__Задания__
**A)** Какие географические названия встречаются во фрагменте воспоминаний о добровольцах? Перечислите каждое по одному разу.
**B)** Выпишите дословно из фрагмента воспоминаний о добровольцах отрывок от «С этой запиской» до «возвратились на аэродром.».
**C)** Приведите продолжение фрагмента воспоминаний о добровольцах, начиная сразу после его последнего предложения.

__Фрагмент текста__
++++++++

О своих планах он никогда не говорил. Намекал, однако, что он приехал с особым проектом, который хочет представить на рассмотрение генерала Шкуро. Действительно, многие дни он проводил в штабе Казачьего Резерва на Курфюрстендамм.
Имя и фамилия другого добровольца, присоединившегося к нам в индивидуальном порядке, изгладились из моей памяти, но его историю я не забыл. Старший лейтенант советских ВВС, он в качестве пилота в эскадрилье бомбардировщиков принимал участие в военных действиях в первые месяцы войны. Осенью на военном аэродроме в районе Мелитополя он был взят в плен немцами. Немцы не держали его долго в плену, и он обосновался в Днепропетровске.
Время было нелегкое. В городах с продуктами было туго. Горожане отправлялись в деревни менять вещи на продукты. Вероятно весной или летом 1942 года, во время одного из таких походов за продовольствием, в лесу он нарвался на партизан. Опасаясь, что он их выдаст, партизаны хотели его застрелить. Услышав от него, однако, что он был командиром в авиации (при этом он предложил им свои услуги), они пощадили его и поручили ему передать записку их сообщникам в Днепропетровске.
С этой запиской и адресом он явился в немецкую комендатуру. Вскоре немцы отправили его в Германию. На юге, на воздушном испытательном полигоне, вблизи швейцарской границы, он в качестве летчика-испытателя облетывал новые боевые машины.
Он не был там единственным иностранцем. Среди летчиков-испытателей было несколько англичан из военнопленных. Немцы считались с возможностью, что пилоты из враждебных стран, хотя и дали согласие на сотрудничество с ними, могли увести машины через Альпы на территорию под контролем союзников или просто посадить ее в нейтральной Швейцарии. Перед каждым испытательным вылетом немцы прикрепляли к крылу самолета ящик. В ящике, по их словам, было взрывательное приспособление, которое придет в действие в случае, если самолет удалится на более чем дозволенное расстояние. Вопреки предупреждению два летчика-англичанина не возвратились на аэродром.

++++++++

__Исходные данные__

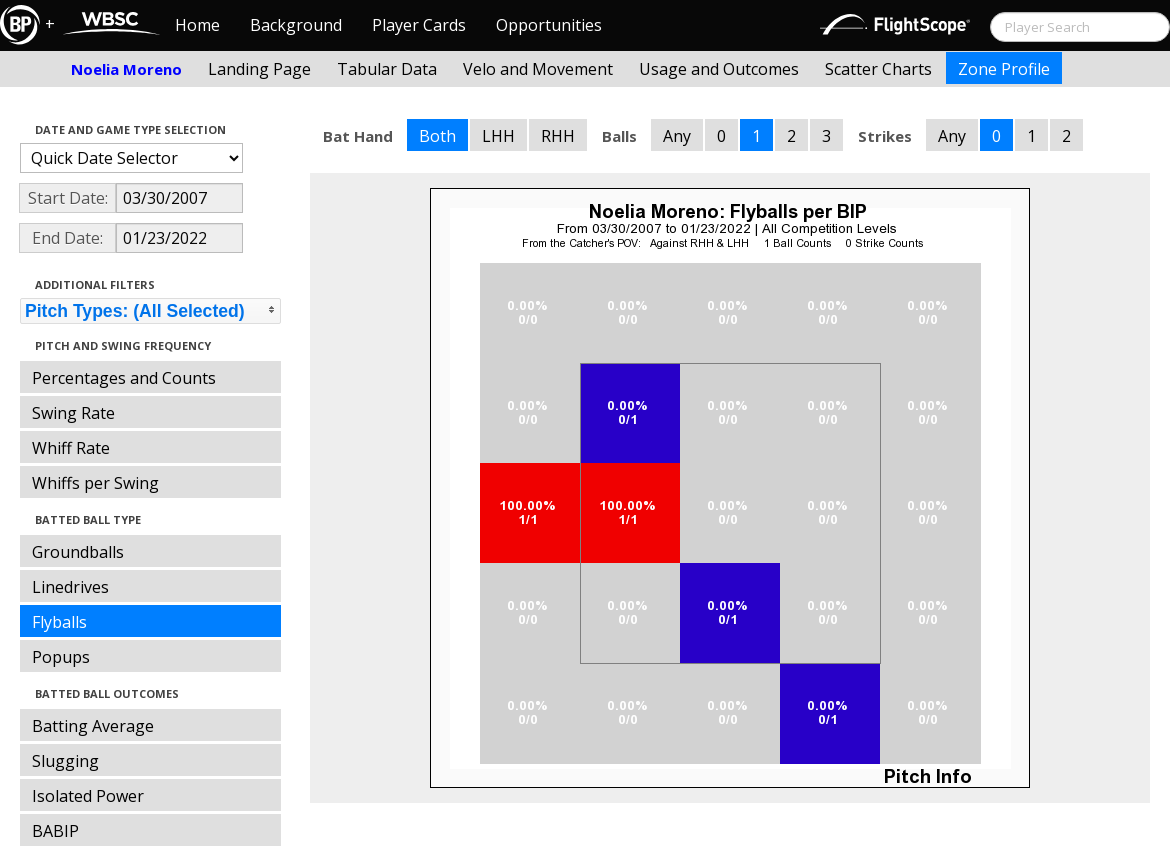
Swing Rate (73, 413)
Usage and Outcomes (719, 69)
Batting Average (93, 726)
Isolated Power (88, 796)
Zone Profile (1004, 69)
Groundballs (78, 552)
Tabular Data (387, 69)
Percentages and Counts (124, 378)
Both (437, 136)
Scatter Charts (878, 69)
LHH (498, 136)
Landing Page (259, 69)
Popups (61, 657)
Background (296, 25)
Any (677, 136)
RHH (558, 136)
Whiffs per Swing (95, 483)
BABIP (55, 831)
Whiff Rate (71, 448)
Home (197, 25)
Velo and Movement (538, 69)
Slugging (65, 761)
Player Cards (419, 25)
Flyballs (59, 622)
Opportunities (549, 25)
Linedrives (70, 587)
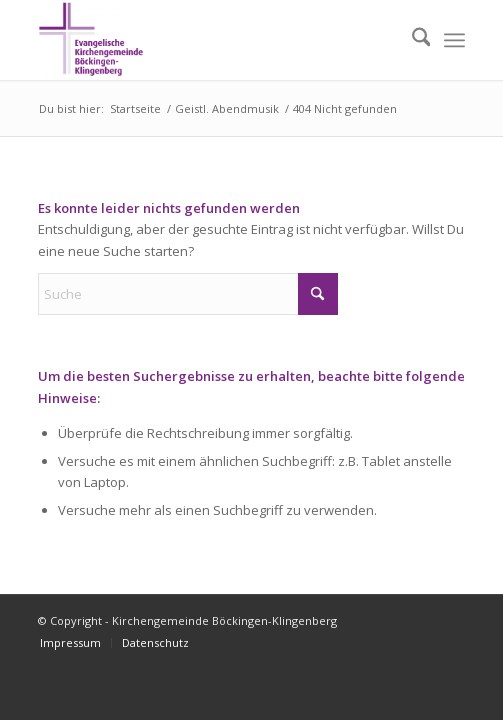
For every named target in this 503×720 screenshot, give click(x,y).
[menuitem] (411, 40)
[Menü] (454, 40)
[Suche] (411, 40)
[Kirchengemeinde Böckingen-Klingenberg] (209, 40)
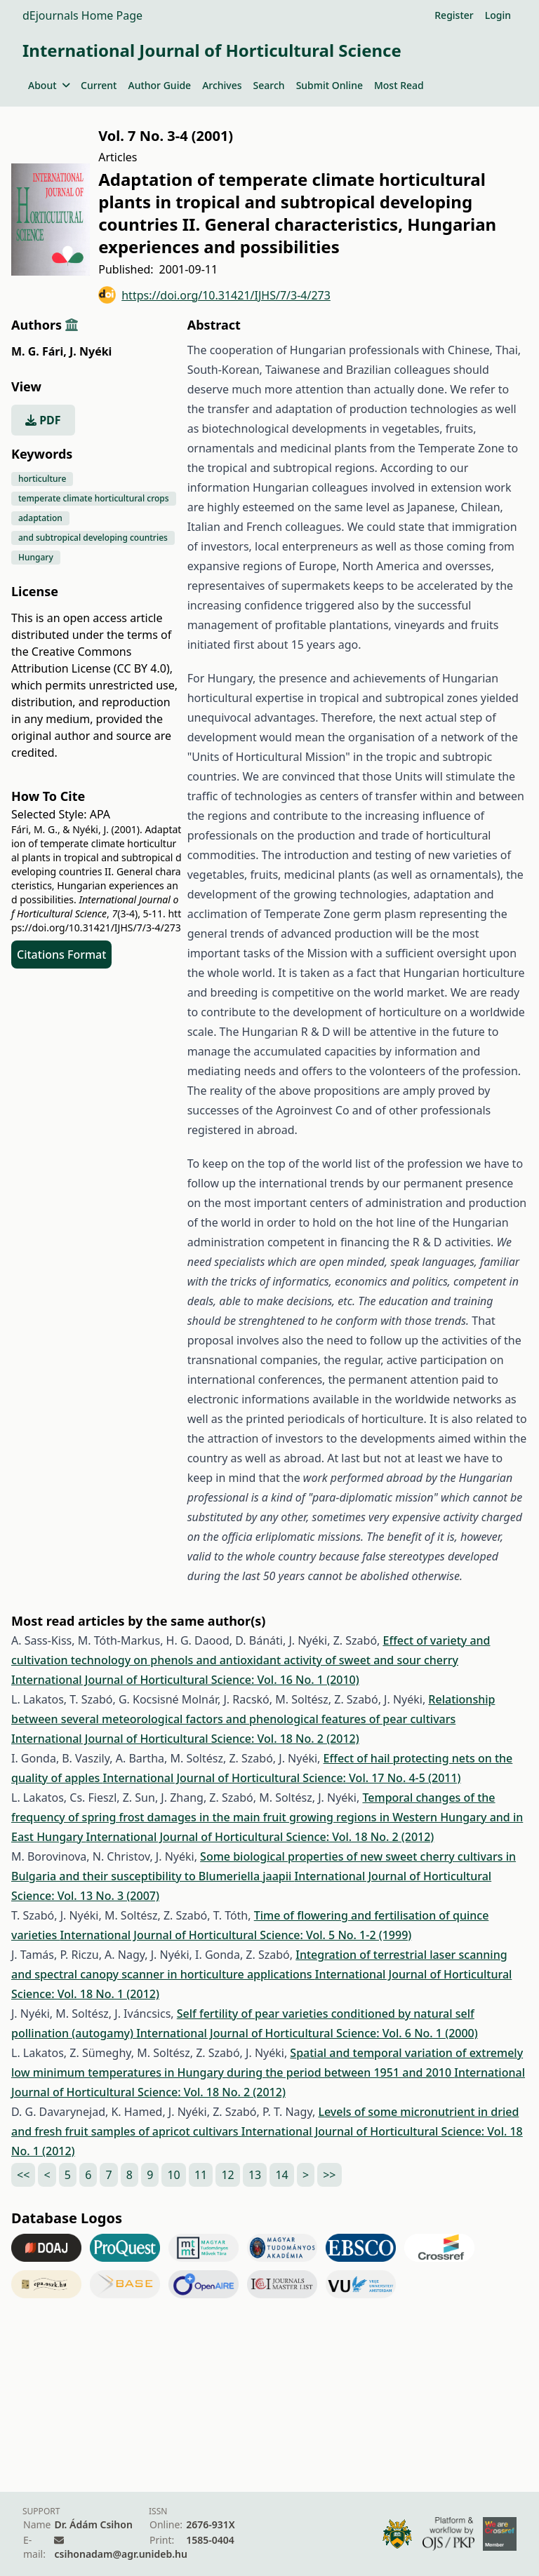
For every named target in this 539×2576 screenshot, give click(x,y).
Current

++++++++

__Ответы к заданиям__
**A)** Курфюрстендамм, Мелитополь, Днепропетровск, Германия, Альпы, Швейцария

**B)**
С этой запиской и адресом он явился в немецкую комендатуру. Вскоре немцы отправили его в Германию. На юге, на воздушном испытательном полигоне, вблизи швейцарской границы, он в качестве летчика-испытателя облетывал новые боевые машины.
Он не был там единственным иностранцем. Среди летчиков-испытателей было несколько англичан из военнопленных. Немцы считались с возможностью, что пилоты из враждебных стран, хотя и дали согласие на сотрудничество с ними, могли увести машины через Альпы на территорию под контролем союзников или просто посадить ее в нейтральной Швейцарии. Перед каждым испытательным вылетом немцы прикрепляли к крылу самолета ящик. В ящике, по их словам, было взрывательное приспособление, которое придет в действие в случае, если самолет удалится на более чем дозволенное расстояние. Вопреки предупреждению два летчика-англичанина не возвратились на аэродром.

**C)**
Мой рассказчик не был включен в состав германских ВВС, не считался военным и ходил в штатском. Несмотря на относительную обеспеченность и благоприятные условия существования, его образ жизни стал тяготить его. Он воспользовался призывом генерала Шкуро и перешел к нам. Не знаю, почему, но все-таки мы друг с другом не сошлись. Он получил назначение в дивизию генерала Паннвица. В кавалерийской дивизии не нашлось применения летчику, и его перевели в распоряжение генерала Мальцева, командующего Военно-воздушными Силами КОНР. Больше мы о нем ничего не слыхали.
Скоро после его отъезда на его имя пришло письмо. Адресом отправителя значился остовский лагерь. Так как мы не располагали номерами полевой почты частей, в которые, в конце концов, определялись казаки, у меня не было возможности послать пришедшее ему вслед письмо. Из любопытства я распечатал письмо и прочитал его. Оно было написано женщиной, которая любила. Она отвечала на письмо, посланное им ей незадолго до отправки на Балканы. Я дошел до конца письма, и он врезался навсегда в мою память.
«Почему ты уехал, ничего не сказав мне? Если ты уехал, чтобы бросить меня, ты — подлец. Но если ты пошел сражаться за освобождение нашей многострадальной Родины, ты должен был прийти и сказать мне. Я бы сама благословила тебя на подвиг».
Я принципиально не открываю чужих писем. Но в этом случае я никогда не упрекнул себя в неблаговидном поступке. До самого конца войны слова незнакомой молодой женщины поддерживали во мне веру в правоту нашего дела. Я знал, что, готовясь к последнему решительному броску на врага, поработившего нашу страну и наш народ, мы не были одни. Нас благословляли оставшиеся в немецких рабочих лагерях наши матери и сестры. Мы также боролись за них.
Непредвиденно для нас с наибольшими трудностями мы столкнулись при попытке привлечь к нам рабочих из остовских лагерей. Казалось, немецкие власти должны были бы содействовать желанию восточных рабочих сплотиться, как пелось в казачьей строевой песне того времени, «под свободные знамена добровольческих полков», когда петли фронтов все теснее сжимали Германию, и отпускать их с места гражданской работы.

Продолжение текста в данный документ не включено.